O cristianismo nascente bem se esforçou para mostrar que não era uma força revolucionária que vinha para desmontar o Império Romano: não só os Actos dos Apóstolos mostram sempre os primeiros cristãos como pessoas bem comportadas e obedientes à autoridade (desde logo Paulo, que nos Actos dos Apóstolos até nos é apresentado como cidadão romano – coisa que Paulo nunca diz de si mesmo nos seus próprios textos), como Paulo assinou o cheque em branco para todos os ditadores cristãos futuros no início do capítulo 13 da sua Carta aos Romanos.

O evangelista Marcos, associado provavelmente à primeira comunidade cristã em Roma, até sentiu necessidade de pôr na boca de Jesus a ordem de que devemos dar a César o que é de César (Marcos 12:17), no que foi seguido pelos dois evangelistas que compuseram tomando por base o evangelho mais antigo (cf. Mateus 22:21; Lucas 20:25).
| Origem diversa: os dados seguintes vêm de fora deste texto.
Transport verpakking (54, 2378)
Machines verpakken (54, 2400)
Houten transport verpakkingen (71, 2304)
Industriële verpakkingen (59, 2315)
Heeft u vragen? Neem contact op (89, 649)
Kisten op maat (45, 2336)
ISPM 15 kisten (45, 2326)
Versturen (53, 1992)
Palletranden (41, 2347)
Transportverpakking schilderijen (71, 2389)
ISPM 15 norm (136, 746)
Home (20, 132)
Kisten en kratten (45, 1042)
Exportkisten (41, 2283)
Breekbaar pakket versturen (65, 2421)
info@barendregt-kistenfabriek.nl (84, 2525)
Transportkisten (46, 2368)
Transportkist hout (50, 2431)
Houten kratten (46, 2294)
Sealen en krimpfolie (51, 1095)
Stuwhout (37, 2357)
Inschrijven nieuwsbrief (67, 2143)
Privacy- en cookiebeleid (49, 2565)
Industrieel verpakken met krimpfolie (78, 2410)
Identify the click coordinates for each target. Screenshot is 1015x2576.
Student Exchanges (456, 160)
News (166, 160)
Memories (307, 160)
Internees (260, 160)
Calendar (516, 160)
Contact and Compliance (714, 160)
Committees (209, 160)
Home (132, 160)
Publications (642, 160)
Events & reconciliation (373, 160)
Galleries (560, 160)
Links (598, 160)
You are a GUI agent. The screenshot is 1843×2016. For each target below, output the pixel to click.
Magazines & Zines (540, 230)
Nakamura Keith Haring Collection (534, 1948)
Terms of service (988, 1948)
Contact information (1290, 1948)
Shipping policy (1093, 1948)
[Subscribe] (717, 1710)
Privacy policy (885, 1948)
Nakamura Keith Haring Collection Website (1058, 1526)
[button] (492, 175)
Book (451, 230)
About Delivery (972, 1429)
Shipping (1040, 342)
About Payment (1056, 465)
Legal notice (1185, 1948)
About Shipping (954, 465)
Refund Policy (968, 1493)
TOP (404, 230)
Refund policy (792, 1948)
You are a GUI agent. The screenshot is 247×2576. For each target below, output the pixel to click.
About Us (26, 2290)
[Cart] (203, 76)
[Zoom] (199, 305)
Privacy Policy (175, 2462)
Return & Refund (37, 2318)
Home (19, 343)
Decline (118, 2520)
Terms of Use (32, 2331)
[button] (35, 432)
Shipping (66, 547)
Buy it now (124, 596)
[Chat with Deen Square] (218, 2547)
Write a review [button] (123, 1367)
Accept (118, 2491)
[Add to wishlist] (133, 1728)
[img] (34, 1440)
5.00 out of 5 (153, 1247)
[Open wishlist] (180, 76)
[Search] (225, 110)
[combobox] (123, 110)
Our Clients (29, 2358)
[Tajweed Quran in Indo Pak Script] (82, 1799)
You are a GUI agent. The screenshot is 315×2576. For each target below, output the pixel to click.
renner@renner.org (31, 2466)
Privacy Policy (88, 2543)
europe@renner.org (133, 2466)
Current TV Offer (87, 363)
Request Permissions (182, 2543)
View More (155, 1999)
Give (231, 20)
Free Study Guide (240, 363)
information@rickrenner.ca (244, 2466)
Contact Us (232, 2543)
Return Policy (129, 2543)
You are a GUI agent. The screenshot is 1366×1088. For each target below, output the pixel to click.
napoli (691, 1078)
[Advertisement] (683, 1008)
O elevadíssimo índice de aprovação de Trump e de Bolsonaro entre evangélicos brancos mostra como muitos cristãos ainda hoje anseiam por uma sociedade em que um homem forte, escolhido por Deus, lidera o povo d’Ele em estreita colaboração com o Seu clero. Porque Deus inspira sempre o Seu escolhido (está na Bíblia); porque nada acontece sem permissão divina (está na Bíblia); porque devemos confiar no poder do autocrata que Deus escolheu para nos dirigir porque, afinal de contas, está na Bíblia: «como água canalizada é a mente de um rei nas mãos de Deus: vai para onde Ele quer» (Provérbios 21:1).

Quando vemos o que se passa hoje no Brasil, nos EUA, na Rússia, nas teocracias católicas em que se estão a tornar a Polónia e a Hungria, apetece pedir a Deus: «Senhor, tira-me deste filme».

Mas depois olhamos para as teocracias islâmicas na Arábia Saudita, no Irão, etc. Ou voltamos atrás na História e olhamos para as teocracias no Antigo Egipto e noutras civilizações. E vemos, de facto, como o adubo e o suporte da autocracia é tantas vezes a religião.

Nas eleições para o parlamento britânico de 2015, um grupo islâmico extremista fez campanha para dissuadir os muçulmanos ingleses de exercerem o seu direito de voto, com base na ideia de que votar é intrinsecamente não-islâmico, porque só Deus tem poder legislativo e as leis, a que os fiéis devem obedecer, são apenas aquelas que estão plasmadas na Escritura Sagrada.

De forma análoga, no século XIX o papa Leão XIII apelou aos católicos que boicotassem as eleições para o parlamento italiano, insistindo que ocupar um cargo político resultante de eleições democráticas era incompatível com a prática da fé católica. E o século XX bem nos mostrou como o catolicismo se sentiu perfeitamente à vontade em regimes ditatoriais como os de Salazar, Franco e Pinochet. Porque a democracia implica, necessariamente, a diminuição do poder das igrejas (antes de mais a sua interferência na legislação).

Por isso, a seguir ao 25 de Abril entraram na nossa sociedade portuguesa coisas tão pouco católicas como o divórcio ou a despenalização do aborto (e depois o casamento entre pessoas do mesmo sexo), porque a cartilha segundo a qual uma Assembleia da República democrática tem de se orientar não pode ser a catequese, mas sim um voto de confiança alargado naquilo que são os Direitos Humanos, eles próprios tantas vezes em contradição com a Bíblia (que aprova a escravatura, a subalternidade da mulher e até a violência doméstica [vista como «instrução necessária»]).

Os cristãos fundamentalistas já deram a volta ao pequeno problema da democracia e convenceram-se de que Deus também pode escolher o Seu homem forte por meio de eleições democráticas. Nisso, o papa oitocentista foi ultrapassado pela evangélica Sarah Sanders, até há pouco tempo secretária de imprensa da Casa Branca, com a sua frase imortal (tão espantosa quanto os «alternative facts» de Kellyanne Conway): «God wanted Donald Trump to become President».